> [EXERCISE]: Counting only lines of the listing below that hold the word "agent", give the total and nothing else.
========================
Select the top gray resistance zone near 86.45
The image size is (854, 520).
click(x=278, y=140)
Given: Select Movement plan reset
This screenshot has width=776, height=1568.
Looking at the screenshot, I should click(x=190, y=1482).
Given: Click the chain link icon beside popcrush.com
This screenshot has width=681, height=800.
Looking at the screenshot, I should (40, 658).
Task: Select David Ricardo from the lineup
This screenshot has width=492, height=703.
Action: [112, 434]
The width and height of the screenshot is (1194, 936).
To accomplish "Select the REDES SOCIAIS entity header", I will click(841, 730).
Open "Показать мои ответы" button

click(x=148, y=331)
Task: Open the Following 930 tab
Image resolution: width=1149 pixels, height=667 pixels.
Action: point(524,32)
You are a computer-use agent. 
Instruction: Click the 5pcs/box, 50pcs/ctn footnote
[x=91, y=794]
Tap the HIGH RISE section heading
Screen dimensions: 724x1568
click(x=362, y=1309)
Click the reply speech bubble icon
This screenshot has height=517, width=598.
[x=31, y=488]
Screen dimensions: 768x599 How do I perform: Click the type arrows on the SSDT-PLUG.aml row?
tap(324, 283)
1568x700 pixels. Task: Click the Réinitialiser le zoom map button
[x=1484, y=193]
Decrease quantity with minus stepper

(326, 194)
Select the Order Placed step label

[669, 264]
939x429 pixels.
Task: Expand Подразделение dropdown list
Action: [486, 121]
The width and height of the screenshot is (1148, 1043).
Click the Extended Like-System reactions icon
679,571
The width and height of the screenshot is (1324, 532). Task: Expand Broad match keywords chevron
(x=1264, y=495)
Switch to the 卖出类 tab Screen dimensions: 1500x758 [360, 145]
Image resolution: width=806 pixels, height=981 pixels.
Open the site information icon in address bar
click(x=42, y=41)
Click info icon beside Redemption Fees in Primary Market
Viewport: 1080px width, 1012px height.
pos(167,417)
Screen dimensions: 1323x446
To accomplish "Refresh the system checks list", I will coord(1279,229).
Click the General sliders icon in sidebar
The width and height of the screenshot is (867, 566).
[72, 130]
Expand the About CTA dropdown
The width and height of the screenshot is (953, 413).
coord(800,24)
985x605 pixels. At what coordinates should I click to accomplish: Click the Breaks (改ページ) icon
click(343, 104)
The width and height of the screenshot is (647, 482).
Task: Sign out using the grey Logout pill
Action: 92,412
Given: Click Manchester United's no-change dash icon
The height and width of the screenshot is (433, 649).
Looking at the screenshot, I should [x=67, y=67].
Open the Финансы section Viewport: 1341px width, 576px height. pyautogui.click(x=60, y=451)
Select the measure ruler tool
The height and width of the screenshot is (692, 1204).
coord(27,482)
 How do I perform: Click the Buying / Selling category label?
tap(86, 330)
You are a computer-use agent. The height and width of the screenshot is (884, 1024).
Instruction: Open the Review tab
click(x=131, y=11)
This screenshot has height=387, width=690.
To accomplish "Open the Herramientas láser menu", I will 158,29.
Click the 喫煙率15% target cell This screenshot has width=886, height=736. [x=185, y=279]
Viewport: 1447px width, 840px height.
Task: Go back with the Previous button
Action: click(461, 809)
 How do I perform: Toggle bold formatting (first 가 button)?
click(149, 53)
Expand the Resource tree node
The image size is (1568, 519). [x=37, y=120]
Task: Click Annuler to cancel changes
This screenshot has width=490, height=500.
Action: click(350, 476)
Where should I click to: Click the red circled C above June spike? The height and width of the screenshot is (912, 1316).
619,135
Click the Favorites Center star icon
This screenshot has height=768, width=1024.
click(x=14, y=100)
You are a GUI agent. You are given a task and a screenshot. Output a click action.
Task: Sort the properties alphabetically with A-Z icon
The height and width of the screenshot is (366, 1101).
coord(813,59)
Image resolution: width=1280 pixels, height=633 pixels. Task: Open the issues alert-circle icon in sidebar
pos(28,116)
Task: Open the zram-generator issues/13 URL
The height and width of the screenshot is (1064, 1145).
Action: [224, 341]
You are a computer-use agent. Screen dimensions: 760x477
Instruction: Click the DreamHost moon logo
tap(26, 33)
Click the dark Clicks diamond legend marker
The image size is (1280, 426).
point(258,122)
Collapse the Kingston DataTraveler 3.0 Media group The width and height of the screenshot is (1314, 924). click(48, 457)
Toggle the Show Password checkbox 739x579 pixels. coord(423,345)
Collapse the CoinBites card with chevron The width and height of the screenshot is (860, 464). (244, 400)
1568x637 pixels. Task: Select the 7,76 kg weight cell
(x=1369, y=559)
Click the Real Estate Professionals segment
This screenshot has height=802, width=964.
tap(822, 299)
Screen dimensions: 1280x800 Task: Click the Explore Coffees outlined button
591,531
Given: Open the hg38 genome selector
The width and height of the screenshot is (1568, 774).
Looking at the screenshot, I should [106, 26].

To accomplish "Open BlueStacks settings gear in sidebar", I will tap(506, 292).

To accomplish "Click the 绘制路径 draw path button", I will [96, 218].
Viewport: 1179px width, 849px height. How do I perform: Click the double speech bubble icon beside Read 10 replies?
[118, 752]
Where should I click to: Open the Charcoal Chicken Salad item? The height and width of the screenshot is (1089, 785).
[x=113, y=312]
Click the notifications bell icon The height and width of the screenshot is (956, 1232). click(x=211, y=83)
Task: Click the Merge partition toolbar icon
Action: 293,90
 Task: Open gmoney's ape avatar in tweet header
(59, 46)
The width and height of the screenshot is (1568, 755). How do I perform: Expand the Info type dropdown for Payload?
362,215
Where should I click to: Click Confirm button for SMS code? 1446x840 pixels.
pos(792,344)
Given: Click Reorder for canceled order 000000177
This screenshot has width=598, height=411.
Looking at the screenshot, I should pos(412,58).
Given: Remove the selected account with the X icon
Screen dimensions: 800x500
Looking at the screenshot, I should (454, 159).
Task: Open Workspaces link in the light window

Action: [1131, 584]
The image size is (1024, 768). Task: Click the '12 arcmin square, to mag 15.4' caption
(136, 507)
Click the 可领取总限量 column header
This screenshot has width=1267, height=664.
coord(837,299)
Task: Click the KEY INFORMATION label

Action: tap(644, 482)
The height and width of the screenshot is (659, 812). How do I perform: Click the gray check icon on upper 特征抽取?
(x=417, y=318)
========================
> [ANSWER SECTION]: 4